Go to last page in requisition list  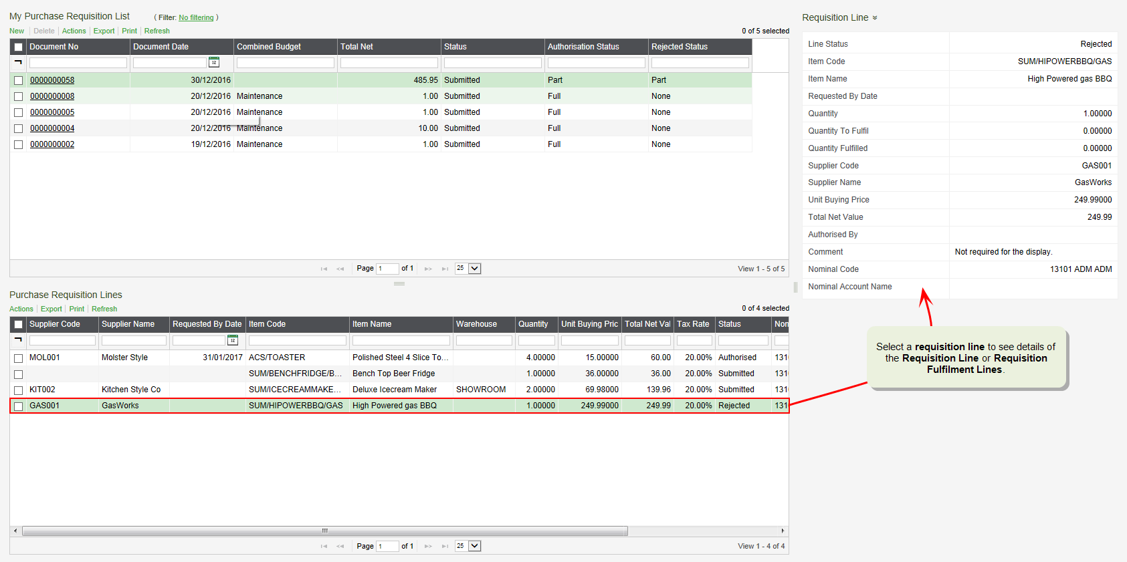coord(445,269)
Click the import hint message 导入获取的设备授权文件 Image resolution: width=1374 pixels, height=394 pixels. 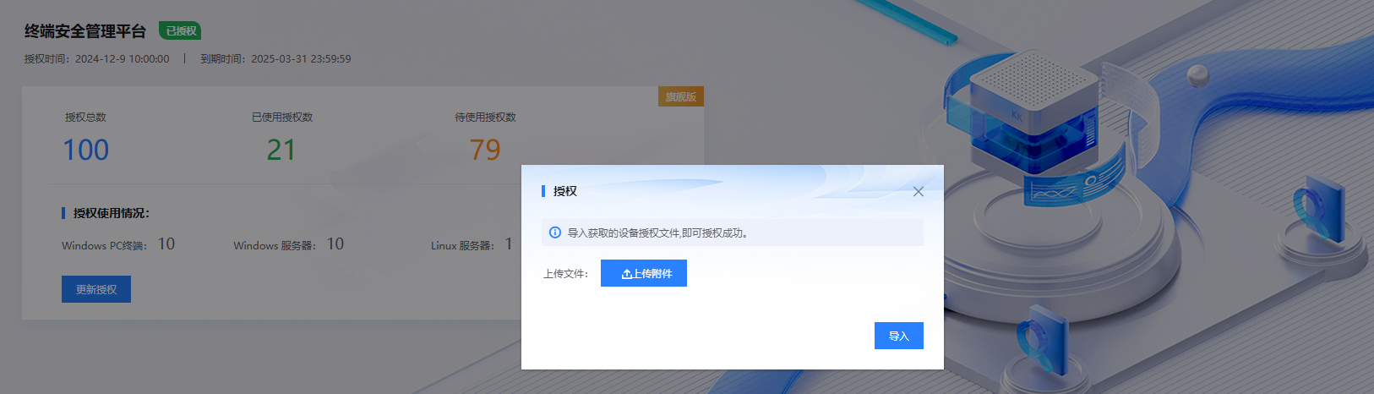coord(657,233)
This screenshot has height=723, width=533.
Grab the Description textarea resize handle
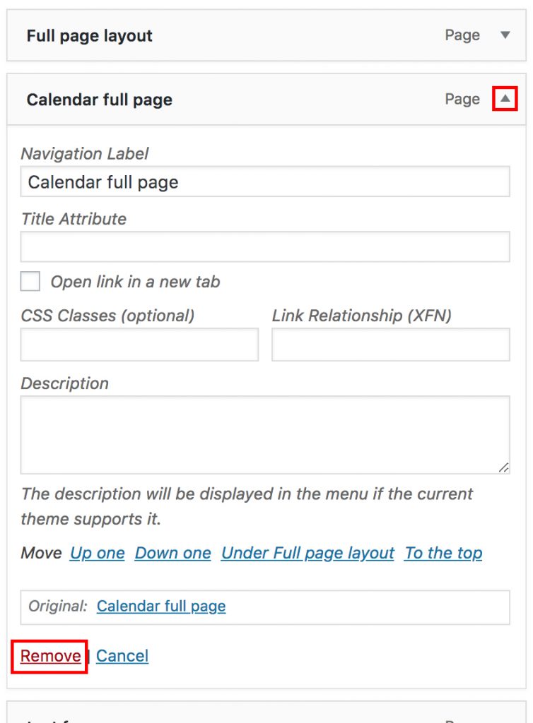[x=503, y=467]
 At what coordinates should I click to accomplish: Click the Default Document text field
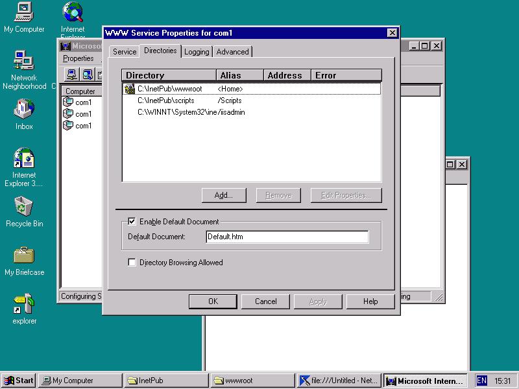click(x=287, y=237)
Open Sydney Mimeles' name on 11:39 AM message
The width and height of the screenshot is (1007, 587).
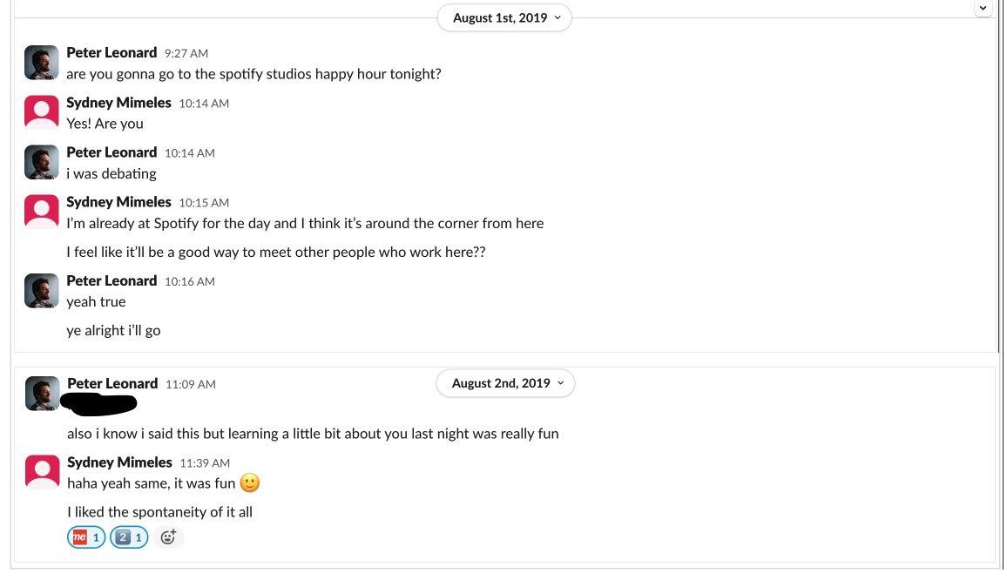(119, 462)
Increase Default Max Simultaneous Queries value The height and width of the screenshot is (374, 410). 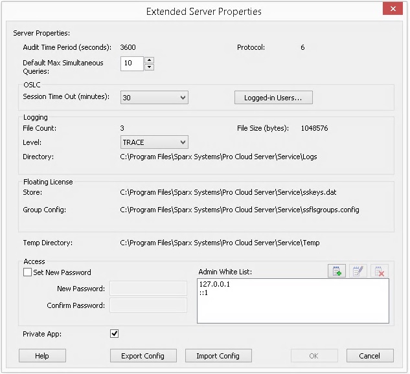[149, 60]

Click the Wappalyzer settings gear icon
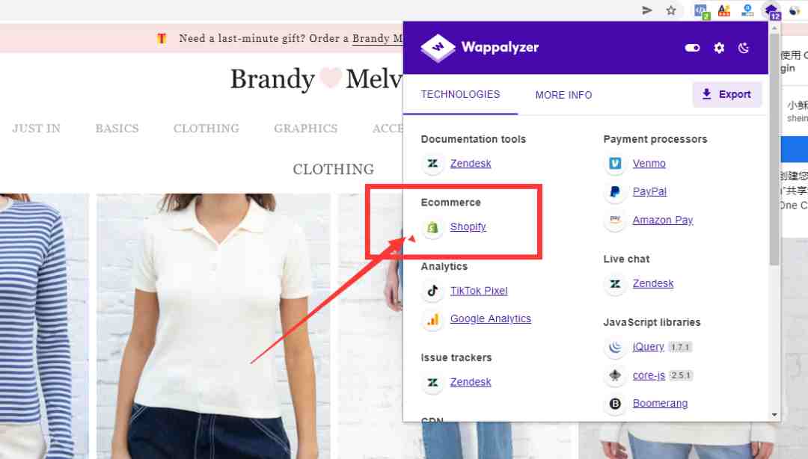(719, 48)
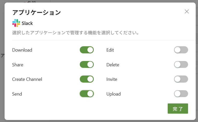Image resolution: width=198 pixels, height=122 pixels.
Task: Turn off the Share toggle
Action: click(x=87, y=65)
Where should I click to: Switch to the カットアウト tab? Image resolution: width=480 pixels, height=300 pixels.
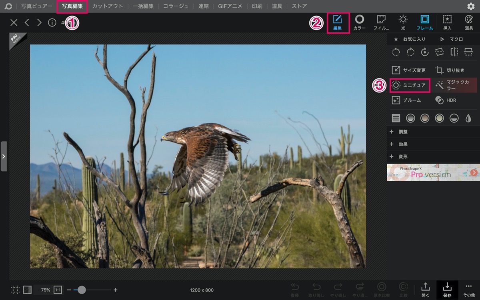[108, 6]
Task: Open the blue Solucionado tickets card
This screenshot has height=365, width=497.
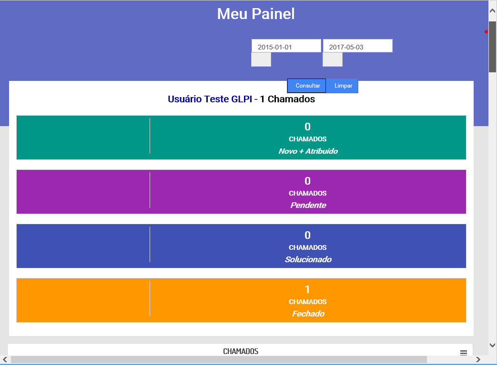Action: tap(241, 246)
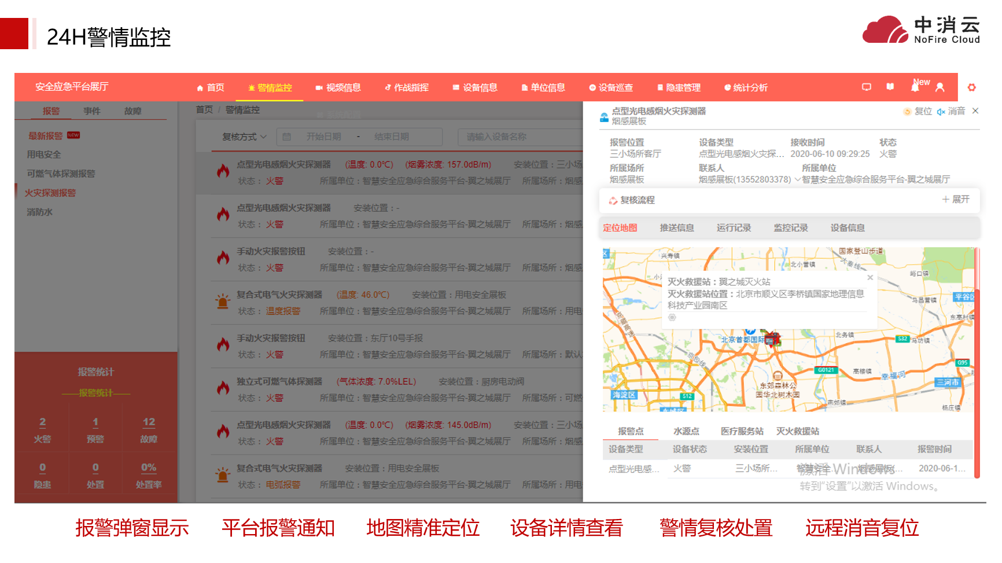This screenshot has height=563, width=1002.
Task: Select the 视频信息 top menu item
Action: point(338,88)
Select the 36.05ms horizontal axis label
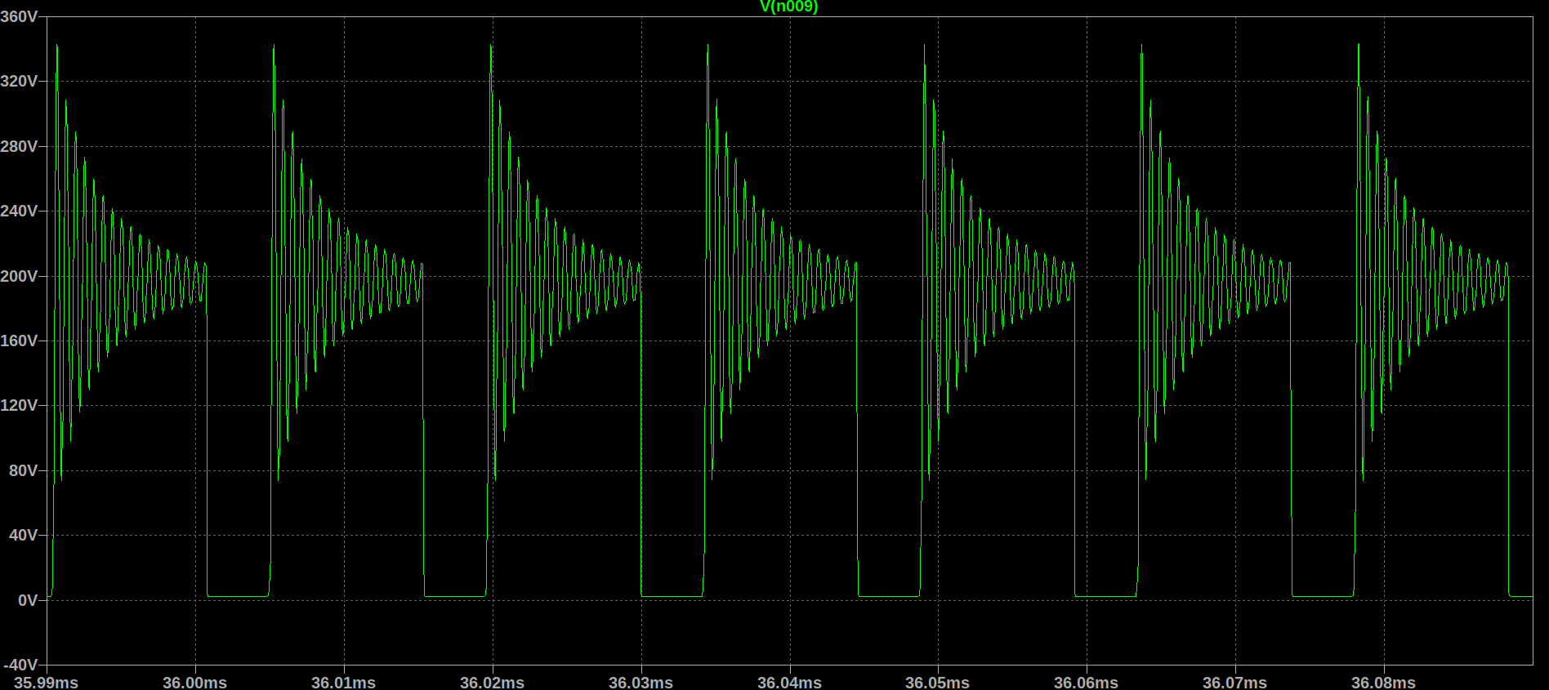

## What this task involves
Please repeat the lines above from the line containing "Click the Wappalyzer settings gear icon" through the final line, both included, exactly as they stand and without pictures.

## Reply to the exercise
Click the Wappalyzer settings gear icon
(719, 48)
Image resolution: width=198 pixels, height=122 pixels.
Task: Turn off the Share toggle
Action: click(x=87, y=65)
Where should I click to: Switch to the カットアウト tab? Image resolution: width=480 pixels, height=300 pixels.
[108, 6]
Task: Open the blue Solucionado tickets card
This screenshot has height=365, width=497.
Action: tap(241, 246)
This screenshot has height=563, width=1002.
Task: Select the 视频信息 top menu item
Action: point(338,88)
Select the 36.05ms horizontal axis label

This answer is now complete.